Glaziologie. - Ein Damm scheint gebrochen zu sein. Mit dem Zusammenbruch des westantarktischen Larsen-A-Eisschelfs scheinen die Gletscher dieser Region "Fahrt" aufgenommen zu haben und sich sehr schnell ins Meer zu "ergießen". Das haben Polarwissenschaftler vom Argentinischen Antarktischen Institut in Buenos Aires herausgefunden. Anhand von Luftbild- und Satellitenbildern, so schreiben sie in der aktuellen "Science", haben sie herausgefunden, dass es einen direkten Zusammenhang zwischen dem Zusammenbruch des Eisschelfs und dem Verhalten der Gletscher gibt. Mit unter Umständen unangenehmen Folgen für "den Rest der Welt".

    Von Dagmar Röhrlich

    Das gewaltige Larsen-A-Eisschelf, also ein riesiger, auf dem Meer schwimmender Panzer aus Gletschereis, ist 1995 zerbrochen und auseinandergedriftet. Das war mehr als ein Naturschauspiel, wie sich inzwischen zeigt. Denn heute fließen fünf der sechs großen Eisströme, die in das ehemalige Larsen-A-Eisschelf gemündet sind, doppelt bis dreimal so schnell wie zuvor. Die Gletscher münden jetzt direkt in den Ozean, berichtet Hernán de Angelis, Glaziologe am Argentinischen Antarktischen Institut in Buenos Aires, sie "brandeten" regelrecht ins Meer:

    Die Geschwindigkeit des fließenden Eises ist sehr plötzlich stark angestiegen. Wir haben auf Satelliten- und Luftbildern entdeckt, dass sich seit 1995, seit dem Zusammenbruch des Eisschelfs, die Oberflächen der Gletscher um 20 bis 40 Meter gesenkt haben. Sie sind also durch das Zerbrechen des schützendes Eisschelfs sehr instabil geworden. Das bedeutet: Das Inlandeis der Antarktis ist ein wichtiger Faktor beim Anstieg des globalen Meeresspiegels.

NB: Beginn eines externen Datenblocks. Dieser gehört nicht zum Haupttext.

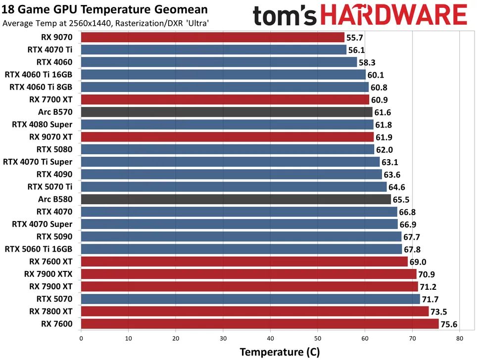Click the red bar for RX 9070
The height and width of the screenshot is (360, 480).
pyautogui.click(x=212, y=37)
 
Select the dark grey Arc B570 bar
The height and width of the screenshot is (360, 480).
pyautogui.click(x=226, y=112)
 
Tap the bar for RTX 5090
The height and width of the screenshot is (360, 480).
pyautogui.click(x=241, y=236)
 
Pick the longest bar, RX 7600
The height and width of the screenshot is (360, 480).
pyautogui.click(x=259, y=324)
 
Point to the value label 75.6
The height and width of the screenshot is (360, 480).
pyautogui.click(x=450, y=324)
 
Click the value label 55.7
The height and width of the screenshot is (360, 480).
pyautogui.click(x=355, y=38)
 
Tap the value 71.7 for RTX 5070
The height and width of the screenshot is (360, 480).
pyautogui.click(x=431, y=299)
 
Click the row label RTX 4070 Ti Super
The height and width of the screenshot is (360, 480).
pyautogui.click(x=38, y=162)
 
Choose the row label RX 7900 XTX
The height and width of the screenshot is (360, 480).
pyautogui.click(x=48, y=274)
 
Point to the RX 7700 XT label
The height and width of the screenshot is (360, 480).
pyautogui.click(x=51, y=99)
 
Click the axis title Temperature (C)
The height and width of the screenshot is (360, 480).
pyautogui.click(x=280, y=352)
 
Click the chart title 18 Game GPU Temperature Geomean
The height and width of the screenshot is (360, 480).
pyautogui.click(x=105, y=10)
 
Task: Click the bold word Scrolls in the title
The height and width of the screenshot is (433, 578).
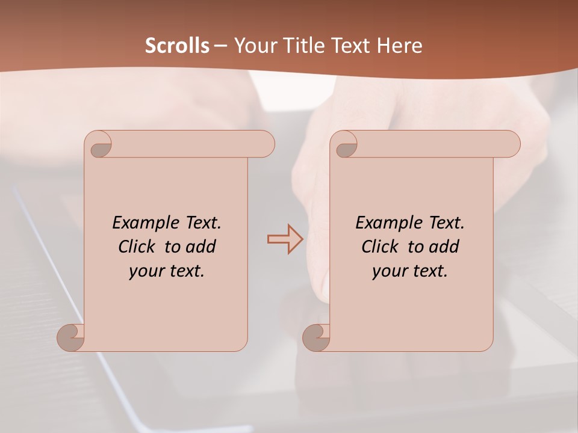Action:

    Falls dieses Inlandeis schmölze, würde ungeheuer viel Süßwasser freigesetzt, so de Angelis. Innerhalb von 16 Monaten sind die Fronten des Sjögren- und des Boydell-Gletschers um mehr als einen Kilometer vorgerückt. Die Gletscher sind im Fluss – und noch ist nicht abzusehen, wann sie wieder zur Ruhe kommen. Das Larsen-A-Eisschelf hat also nicht nur das Eis der Gletscher aufgenommen, sondern es mit seiner Masse auch gebremst und stabilisiert. Eine Beobachtung, die Grund zur Sorge gibt, glaubt Pedro Skvarca, ebenfalls vom Argentinischen Antarktischen Institut:

    Wir sollten es sehr, sehr sorgfältig im Auge behalten, denn dieses Phänomen sehen wir hier zum ersten Mal in der Antarktis. Dieses Gebiet ist also der Schlüssel für das Verständnis, was genau zwischen dem Eisschelf und den Gletschern passiert, wie ihre Beziehung aussieht. Wir könne hier sehen, wie sich ein Gletscher verhält, wenn das Eisschelf und mit ihm seine Barriere verschwindet. Dieses Verschwinden hat bei den Gletschern, die es speisen, eine sehr große Dynamik in Gang gesetzt.

    Wenn der globale Klimawandel anhalte und die Atmosphäre noch wärmer werde, seien zumindest die Eisschelfe der antarktischen Halbinsel und des Weddell Meers in Gefahr. Wenn sich allein die Eismassen dieser Gletscher als Eisberge lösten, nach Norden drifteten und schmölzen, allein das ließe den weltweiten Meeresspiegel um fünf bis sechs Meter ansteigen, warnt der Wissenschaftler.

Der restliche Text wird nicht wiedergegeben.